--- Begin Quoted text ---
Discussion in 'Traditional Hot Rods' started by TA DAD, Jan 14, 2017.

  1. TA DAD
    Joined: Mar 2, 2014
    Posts: 1,107

    TA DAD
    Member
    from NC

    I have been putting some stuff together for a build and thought I would put it out here for any feedback. I want to put a hot rod style truck together. I have a choice between some Studebaker cabs, I would probably use a late 40's as I think it has the best looking firewall. I have a Studebaker Champ frame , I want to keep the straight axle , straight frame rails. What about installing a transverse front spring and moving the axle out front ? any benefit/drawback over the parallel springs ( which the frame already has ) So I have the cab, I have the old school frame, I have a BBC/400 trans. The frame has a Dana 44 ? I plan on leaving the front open, some type of fenderwell headers ? maybe set the motor back ? might have to to make it fit. I have a nice grill/shell and radiator for a 32 chevy or I also have the same set up for a 28 Chevy or I have a 34 Ford grill . I like the 32 the best and I guess you could build some hood panels and change the headers. If you closed it up you could maybe add fenders ? I am really looking at doing this out of parts I have, point distributor ( have a tach drive or a stocker ) nothing way out, just a good solid ride. Low Low budget machine ! Any thoughts ?
     
  2. Jalopy Joker
    Joined: Sep 3, 2006
    Posts: 31,179

    Jalopy Joker
    Member

    1927graham and iwanaflattie like this.
  3. Studebaker trucks make nice hot rods but please forget the non Studebaker front sheet metal.

    You will end up with a circus wagon or worse yet a RR. HRP
     
    Blue One, Just Gary, funk 49 and 2 others like this.
--- End Quoted text ---
--- Begin Extracted information ---
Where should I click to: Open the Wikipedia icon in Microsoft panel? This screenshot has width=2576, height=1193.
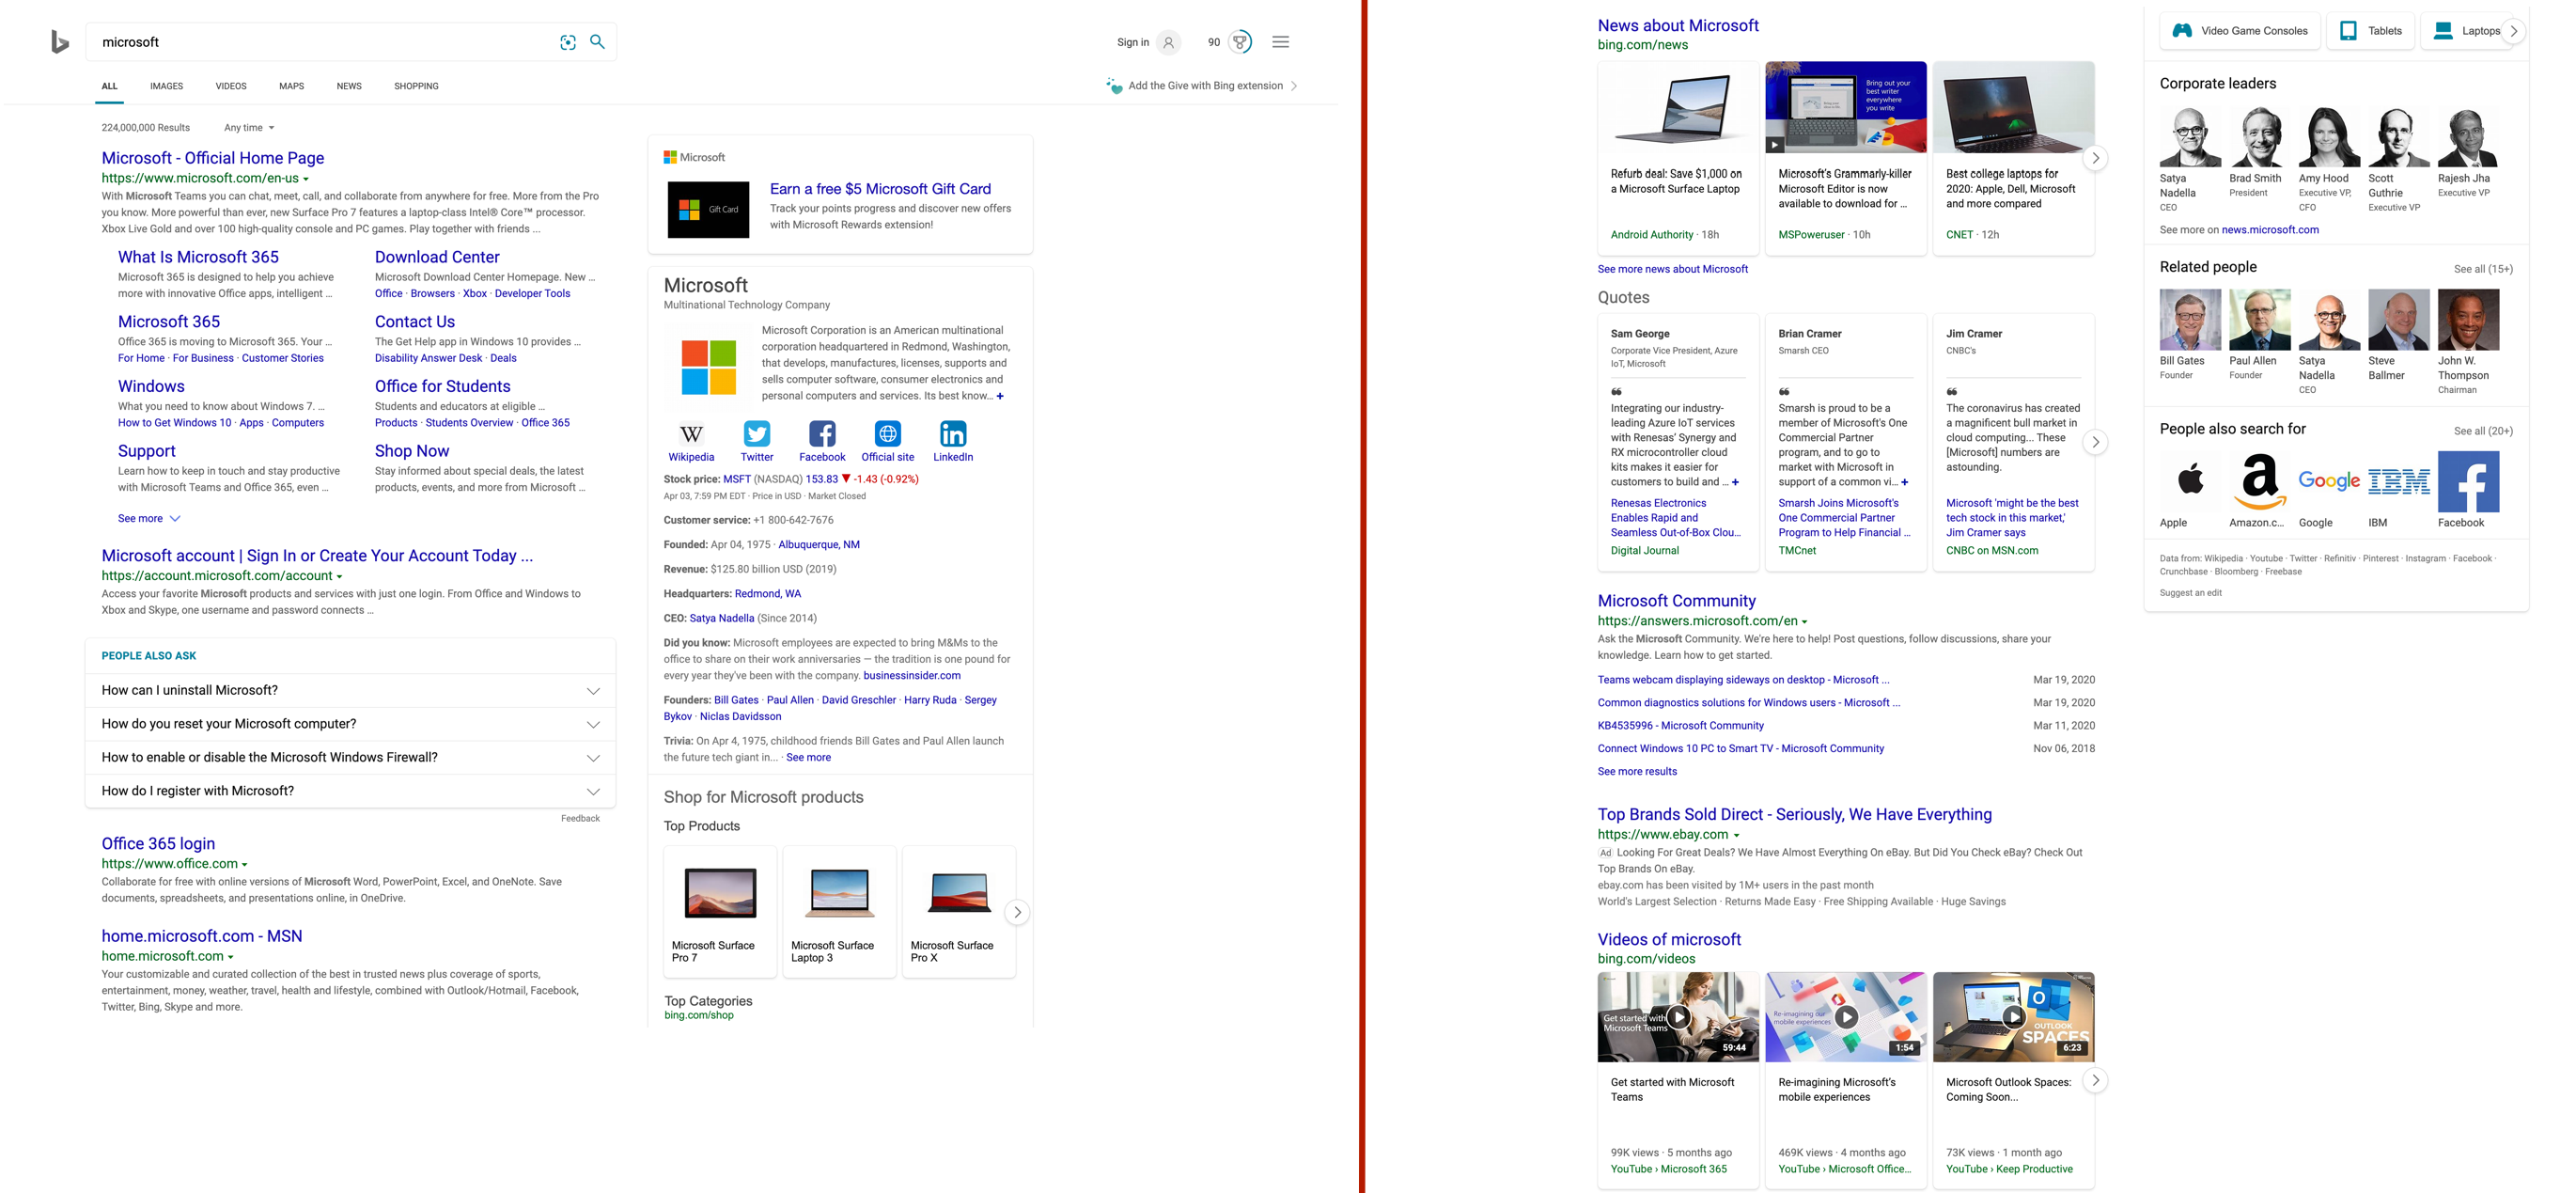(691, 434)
--- End Extracted information ---
--- Begin Extracted information ---
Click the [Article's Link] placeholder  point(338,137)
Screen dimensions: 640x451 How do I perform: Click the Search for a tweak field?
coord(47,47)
--- End Extracted information ---
** Short exercise **
In the forum thread about the hot rod truck build, which Studebaker cab does TA DAD say he would probably use, and why?

** Response **
A late-'40s cab, because he thinks it has the best-looking firewall.